> GEGEBENE AUFGABE
Gib die Datensätze als nummerierte Liste wieder und lass Leerzeilen weg. Beginne mit der ersten Zeile der Datensätze und höre nach der Zeile auf, die "point(145,90)" enthält.

(Datensätze aus einer Datensammlung)
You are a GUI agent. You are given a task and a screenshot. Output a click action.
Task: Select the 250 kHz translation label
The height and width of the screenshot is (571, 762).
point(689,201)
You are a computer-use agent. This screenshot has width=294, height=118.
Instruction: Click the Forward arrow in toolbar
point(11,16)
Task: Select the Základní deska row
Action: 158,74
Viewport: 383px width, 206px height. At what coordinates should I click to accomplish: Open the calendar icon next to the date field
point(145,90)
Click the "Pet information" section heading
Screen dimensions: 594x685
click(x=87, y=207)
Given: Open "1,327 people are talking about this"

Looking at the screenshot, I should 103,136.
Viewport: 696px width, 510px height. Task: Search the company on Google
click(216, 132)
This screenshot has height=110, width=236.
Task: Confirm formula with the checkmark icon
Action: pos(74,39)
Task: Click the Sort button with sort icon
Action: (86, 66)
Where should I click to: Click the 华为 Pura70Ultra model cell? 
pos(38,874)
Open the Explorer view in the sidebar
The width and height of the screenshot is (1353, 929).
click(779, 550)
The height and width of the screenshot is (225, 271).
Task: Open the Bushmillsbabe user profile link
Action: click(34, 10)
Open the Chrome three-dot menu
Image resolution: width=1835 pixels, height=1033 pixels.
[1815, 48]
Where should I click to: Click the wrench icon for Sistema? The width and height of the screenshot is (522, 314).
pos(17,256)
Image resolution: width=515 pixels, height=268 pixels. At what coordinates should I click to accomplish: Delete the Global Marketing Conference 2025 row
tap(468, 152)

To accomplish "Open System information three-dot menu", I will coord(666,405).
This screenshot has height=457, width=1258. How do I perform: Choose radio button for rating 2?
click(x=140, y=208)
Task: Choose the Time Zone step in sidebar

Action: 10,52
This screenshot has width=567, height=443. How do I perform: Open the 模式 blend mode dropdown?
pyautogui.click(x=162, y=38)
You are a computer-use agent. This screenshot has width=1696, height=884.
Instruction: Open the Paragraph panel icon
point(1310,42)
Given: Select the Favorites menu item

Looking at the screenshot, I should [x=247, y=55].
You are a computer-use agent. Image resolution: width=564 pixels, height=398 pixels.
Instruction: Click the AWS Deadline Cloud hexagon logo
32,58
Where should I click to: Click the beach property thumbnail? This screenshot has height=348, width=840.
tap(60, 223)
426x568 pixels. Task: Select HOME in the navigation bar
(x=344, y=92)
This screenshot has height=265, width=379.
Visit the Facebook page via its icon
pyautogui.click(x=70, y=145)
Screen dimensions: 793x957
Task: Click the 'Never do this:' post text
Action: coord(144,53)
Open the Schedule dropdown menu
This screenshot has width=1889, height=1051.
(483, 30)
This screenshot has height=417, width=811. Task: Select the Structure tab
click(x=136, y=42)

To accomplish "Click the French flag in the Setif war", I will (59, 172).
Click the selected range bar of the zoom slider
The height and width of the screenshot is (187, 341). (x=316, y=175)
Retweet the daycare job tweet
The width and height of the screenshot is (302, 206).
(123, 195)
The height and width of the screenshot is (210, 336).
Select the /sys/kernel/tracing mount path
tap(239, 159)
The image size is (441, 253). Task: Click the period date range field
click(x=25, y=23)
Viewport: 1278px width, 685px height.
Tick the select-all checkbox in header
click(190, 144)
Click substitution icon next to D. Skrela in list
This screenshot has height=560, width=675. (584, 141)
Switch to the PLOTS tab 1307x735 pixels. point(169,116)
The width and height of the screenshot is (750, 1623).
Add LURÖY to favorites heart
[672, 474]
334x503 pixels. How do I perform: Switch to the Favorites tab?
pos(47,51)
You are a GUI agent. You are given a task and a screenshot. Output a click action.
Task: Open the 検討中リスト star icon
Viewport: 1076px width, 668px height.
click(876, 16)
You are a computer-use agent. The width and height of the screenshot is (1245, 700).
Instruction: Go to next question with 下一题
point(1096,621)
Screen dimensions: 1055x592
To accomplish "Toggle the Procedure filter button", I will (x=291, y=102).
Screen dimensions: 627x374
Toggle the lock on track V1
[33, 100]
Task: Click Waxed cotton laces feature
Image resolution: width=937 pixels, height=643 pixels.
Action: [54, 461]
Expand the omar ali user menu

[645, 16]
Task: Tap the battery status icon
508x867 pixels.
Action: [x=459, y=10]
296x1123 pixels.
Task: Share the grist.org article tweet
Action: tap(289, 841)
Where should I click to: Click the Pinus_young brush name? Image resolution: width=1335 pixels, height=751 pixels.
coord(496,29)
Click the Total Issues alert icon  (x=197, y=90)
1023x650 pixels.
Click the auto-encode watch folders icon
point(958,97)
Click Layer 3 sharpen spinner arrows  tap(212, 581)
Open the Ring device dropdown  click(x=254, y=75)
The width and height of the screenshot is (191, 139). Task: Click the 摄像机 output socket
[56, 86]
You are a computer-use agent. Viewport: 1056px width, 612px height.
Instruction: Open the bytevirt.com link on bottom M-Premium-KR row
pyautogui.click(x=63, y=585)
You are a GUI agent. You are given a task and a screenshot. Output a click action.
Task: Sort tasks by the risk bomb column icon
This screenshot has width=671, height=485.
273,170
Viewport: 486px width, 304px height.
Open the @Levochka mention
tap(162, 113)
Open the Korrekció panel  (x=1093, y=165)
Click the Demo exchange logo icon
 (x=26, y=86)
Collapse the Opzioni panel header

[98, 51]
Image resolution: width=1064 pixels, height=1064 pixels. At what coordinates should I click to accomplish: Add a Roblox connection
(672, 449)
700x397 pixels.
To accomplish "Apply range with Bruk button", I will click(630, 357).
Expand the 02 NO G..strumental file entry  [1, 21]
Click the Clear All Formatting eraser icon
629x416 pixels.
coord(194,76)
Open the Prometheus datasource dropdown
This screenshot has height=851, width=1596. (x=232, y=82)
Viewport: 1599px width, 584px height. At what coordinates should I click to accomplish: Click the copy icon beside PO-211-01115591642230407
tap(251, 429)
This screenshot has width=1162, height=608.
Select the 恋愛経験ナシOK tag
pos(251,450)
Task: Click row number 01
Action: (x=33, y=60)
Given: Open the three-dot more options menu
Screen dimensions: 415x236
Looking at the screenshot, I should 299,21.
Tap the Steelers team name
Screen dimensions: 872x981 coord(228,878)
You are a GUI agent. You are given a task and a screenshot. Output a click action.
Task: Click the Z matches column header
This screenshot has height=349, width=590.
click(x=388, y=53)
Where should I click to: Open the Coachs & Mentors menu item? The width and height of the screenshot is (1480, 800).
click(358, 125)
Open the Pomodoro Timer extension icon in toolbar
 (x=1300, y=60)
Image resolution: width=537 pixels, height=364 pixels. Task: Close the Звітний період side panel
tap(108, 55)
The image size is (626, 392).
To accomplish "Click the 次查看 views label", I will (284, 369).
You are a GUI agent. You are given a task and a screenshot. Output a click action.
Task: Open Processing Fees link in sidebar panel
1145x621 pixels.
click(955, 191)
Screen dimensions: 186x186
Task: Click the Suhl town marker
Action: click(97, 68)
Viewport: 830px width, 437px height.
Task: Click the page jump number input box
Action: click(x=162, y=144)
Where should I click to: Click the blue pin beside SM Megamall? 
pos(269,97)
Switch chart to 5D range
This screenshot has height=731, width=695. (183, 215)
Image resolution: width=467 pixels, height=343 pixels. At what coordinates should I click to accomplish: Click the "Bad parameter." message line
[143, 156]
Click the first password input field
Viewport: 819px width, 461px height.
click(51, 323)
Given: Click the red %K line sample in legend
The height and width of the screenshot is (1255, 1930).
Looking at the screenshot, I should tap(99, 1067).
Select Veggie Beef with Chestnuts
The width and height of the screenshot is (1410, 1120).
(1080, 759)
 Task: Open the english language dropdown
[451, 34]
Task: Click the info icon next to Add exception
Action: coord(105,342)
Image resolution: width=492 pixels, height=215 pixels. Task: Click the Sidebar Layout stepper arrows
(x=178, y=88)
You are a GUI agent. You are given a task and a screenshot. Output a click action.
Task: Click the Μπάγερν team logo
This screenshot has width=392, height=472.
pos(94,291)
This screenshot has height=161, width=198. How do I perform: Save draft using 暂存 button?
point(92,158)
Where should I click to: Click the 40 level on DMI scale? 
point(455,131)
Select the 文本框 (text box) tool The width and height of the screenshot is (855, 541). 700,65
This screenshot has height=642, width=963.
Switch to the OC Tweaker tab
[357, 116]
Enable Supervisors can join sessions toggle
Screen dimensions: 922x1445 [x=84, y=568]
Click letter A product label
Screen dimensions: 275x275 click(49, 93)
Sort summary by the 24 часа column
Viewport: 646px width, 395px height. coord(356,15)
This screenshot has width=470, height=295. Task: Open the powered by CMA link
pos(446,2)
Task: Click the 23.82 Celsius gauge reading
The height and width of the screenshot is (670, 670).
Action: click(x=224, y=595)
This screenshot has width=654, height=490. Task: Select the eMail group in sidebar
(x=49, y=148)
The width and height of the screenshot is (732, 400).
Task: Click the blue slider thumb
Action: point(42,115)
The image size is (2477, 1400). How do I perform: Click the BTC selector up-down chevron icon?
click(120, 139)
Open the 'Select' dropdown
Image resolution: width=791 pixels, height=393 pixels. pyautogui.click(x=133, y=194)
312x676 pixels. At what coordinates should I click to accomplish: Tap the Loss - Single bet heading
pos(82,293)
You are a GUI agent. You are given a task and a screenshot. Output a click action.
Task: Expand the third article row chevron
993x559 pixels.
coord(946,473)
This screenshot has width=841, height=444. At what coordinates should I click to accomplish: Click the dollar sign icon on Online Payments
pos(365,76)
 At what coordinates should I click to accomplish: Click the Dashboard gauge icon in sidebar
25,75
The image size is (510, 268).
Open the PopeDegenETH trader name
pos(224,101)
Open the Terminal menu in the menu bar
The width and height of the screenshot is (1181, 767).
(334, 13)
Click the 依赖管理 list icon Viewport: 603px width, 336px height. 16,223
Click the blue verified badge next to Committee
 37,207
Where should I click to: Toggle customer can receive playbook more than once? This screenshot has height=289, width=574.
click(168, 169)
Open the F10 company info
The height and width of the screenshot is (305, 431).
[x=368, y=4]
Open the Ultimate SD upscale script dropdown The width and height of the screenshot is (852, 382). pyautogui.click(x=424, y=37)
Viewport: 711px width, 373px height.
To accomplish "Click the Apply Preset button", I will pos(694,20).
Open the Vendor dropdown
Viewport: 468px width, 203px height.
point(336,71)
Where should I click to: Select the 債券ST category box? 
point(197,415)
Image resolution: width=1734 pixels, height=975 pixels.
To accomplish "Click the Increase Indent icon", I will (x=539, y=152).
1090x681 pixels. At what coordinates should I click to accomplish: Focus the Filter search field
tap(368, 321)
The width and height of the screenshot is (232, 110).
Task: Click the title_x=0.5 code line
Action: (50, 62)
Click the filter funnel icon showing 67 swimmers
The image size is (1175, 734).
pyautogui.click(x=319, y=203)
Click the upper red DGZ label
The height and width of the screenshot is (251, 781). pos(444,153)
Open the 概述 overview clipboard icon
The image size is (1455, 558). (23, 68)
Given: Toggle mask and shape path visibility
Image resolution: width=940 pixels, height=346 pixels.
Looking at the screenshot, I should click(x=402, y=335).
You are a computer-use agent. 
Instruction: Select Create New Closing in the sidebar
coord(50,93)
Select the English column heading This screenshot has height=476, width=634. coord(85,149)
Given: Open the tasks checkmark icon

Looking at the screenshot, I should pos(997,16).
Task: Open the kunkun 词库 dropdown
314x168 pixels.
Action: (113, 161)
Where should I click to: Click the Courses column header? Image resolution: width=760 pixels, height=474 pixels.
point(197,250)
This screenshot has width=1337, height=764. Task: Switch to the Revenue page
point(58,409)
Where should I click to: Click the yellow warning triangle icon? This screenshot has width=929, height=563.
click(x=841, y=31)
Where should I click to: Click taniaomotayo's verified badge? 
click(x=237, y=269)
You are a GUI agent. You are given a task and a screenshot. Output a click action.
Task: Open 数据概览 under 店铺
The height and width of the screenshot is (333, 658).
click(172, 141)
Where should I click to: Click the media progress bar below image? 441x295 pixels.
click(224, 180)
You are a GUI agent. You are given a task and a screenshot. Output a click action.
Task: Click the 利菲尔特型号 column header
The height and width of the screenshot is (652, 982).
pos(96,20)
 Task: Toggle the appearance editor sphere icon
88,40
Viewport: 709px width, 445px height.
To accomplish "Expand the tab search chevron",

> AUSGABE DER ÜBUNG
1. You are a GUI agent. You are given a task and a screenshot. Output a click action.
2. Task: Select the 250 kHz translation label
3. The height and width of the screenshot is (571, 762).
4. point(689,201)
5. You are a computer-use agent. This screenshot has width=294, height=118.
6. Instruction: Click the Forward arrow in toolbar
7. point(11,16)
8. Task: Select the Základní deska row
9. Action: 158,74
10. Viewport: 383px width, 206px height. At what coordinates should I click to accomplish: Open the calendar icon next to the date field
11. point(145,90)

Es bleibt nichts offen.